他似以为是错觉,起身回头看她,不可思议地连呼吸都轻微颤抖,开口:“你刚刚喊我什么?”
“老公。”
姜影又乖乖地喊了一声。
男人总是这样,最简单的两个字都能方寸尽失。
姜影的甜意让他手上的衣服都丢回行李箱中。
他快步过去,俯身,连反应时间都没给她,伸手撑住她耳侧的沙发靠背,另一只手搂起她细软的腰,深情的吻几乎是陷进沙发的。
他这场吻来得迅疾又猛烈。
姜影被动承受,耳边都是激吻的声音。
她脸红、耳根到脖子一路都红到彻底,情深意动时,连她都情不自禁地勾紧他的脖子。
顾凛予稍微一抬手,她整个人就被他顺势抱起。
那始终没停的吻,一路从沙发蔓延到床头。
姜影不知道为什么,刚刚自己会喊出那娇柔的两个字。
她只知道,她好爱好爱他,她想要他永远都是她一个人的。
那只有一种身份,可以让他永远都只属于她。
头一回,姜影发现自己原来可以这么贪心。
她甜蜜地接受他一切放肆,霸道汹涌又温柔难喻的攻城略地。她只觉自己好像渐渐失去力气,只想依偎在他怀里,找最温暖的慰藉。

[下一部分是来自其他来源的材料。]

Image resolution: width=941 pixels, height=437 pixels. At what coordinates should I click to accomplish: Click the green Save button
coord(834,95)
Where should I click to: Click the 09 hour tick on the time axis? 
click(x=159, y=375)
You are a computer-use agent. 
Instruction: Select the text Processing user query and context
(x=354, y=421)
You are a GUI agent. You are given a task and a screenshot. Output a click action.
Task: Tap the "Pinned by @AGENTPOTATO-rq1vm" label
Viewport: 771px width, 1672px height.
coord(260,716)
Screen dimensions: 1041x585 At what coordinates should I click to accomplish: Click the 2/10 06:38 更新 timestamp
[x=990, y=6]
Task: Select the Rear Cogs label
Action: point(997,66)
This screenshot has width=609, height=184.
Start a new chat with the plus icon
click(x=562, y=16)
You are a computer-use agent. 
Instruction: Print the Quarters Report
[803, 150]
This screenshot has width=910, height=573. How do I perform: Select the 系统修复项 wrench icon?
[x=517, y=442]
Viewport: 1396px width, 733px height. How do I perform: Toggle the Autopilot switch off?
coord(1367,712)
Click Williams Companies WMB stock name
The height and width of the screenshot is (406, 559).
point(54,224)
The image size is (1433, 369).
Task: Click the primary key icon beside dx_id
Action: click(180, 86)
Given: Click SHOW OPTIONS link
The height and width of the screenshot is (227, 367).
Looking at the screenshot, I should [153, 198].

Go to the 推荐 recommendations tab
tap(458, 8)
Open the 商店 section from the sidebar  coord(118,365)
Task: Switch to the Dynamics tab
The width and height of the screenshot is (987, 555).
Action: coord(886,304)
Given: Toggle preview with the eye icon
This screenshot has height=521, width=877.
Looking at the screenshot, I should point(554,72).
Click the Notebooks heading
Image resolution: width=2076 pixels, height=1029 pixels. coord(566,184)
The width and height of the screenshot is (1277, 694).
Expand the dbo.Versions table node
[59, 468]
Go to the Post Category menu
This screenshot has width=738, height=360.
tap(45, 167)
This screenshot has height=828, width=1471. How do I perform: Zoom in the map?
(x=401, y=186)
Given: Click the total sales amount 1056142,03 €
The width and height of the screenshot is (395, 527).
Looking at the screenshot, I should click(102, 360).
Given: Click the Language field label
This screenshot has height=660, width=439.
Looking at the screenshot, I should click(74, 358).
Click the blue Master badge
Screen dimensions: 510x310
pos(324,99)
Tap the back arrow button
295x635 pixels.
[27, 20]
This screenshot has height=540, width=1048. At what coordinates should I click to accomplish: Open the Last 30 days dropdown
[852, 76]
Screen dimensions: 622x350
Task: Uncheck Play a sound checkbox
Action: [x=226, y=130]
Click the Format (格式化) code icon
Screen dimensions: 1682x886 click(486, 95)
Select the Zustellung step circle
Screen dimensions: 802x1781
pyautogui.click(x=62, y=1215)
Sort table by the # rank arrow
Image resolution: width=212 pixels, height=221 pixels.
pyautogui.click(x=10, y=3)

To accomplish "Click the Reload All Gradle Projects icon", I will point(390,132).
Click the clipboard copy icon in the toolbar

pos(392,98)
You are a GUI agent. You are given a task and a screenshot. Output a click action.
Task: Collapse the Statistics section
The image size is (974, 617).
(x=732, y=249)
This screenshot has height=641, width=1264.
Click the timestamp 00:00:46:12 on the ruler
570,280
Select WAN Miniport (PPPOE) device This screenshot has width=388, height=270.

鲜少的,顾凛予抱她清洗完,回到床上,姜影还累得没睡着。
昏暗的光影,她静静地缩在他怀里,微凉的脚都被他捂着。
她乖巧至极地问:“你喜欢我刚刚喊的称呼吗?”
“当然。”男人嗓音低哑,鼻尖旖旎地蹭蹭她的。
姜影被他蹭的痒,弯唇笑:“顾凛予。”
“嗯?”
“老公。”
“嗯。”
“老公?”
“嗯。”
“老公??”
“嗯。”
她越喊越兴奋,连手都不安分起来。
顾凛予刚缓和的状态,又被她撩拨烧起。
他起身,覆身垂眸盯着她,莫名的,极具威慑,“刚刚还没尽兴?还想吃苦头?”
他知道她身体的承受能力。
再来一次,她会吃不消。
他没那么禽兽。
他这样的话,只不过是威胁让她安分点儿。
但姜影像是今晚格外有兴致,她睁着亮晶晶的眼眸看他,倒像是被他遏制欲望还委屈到了。她微垂目光,“不行就算了。”
顾凛予呼吸紧了下,真够磨人的。
“是你自己说的?还没尽兴。”
“我——唔!”
姜影连个气音都没来得及发出,又陷进了顾凛予的圈套。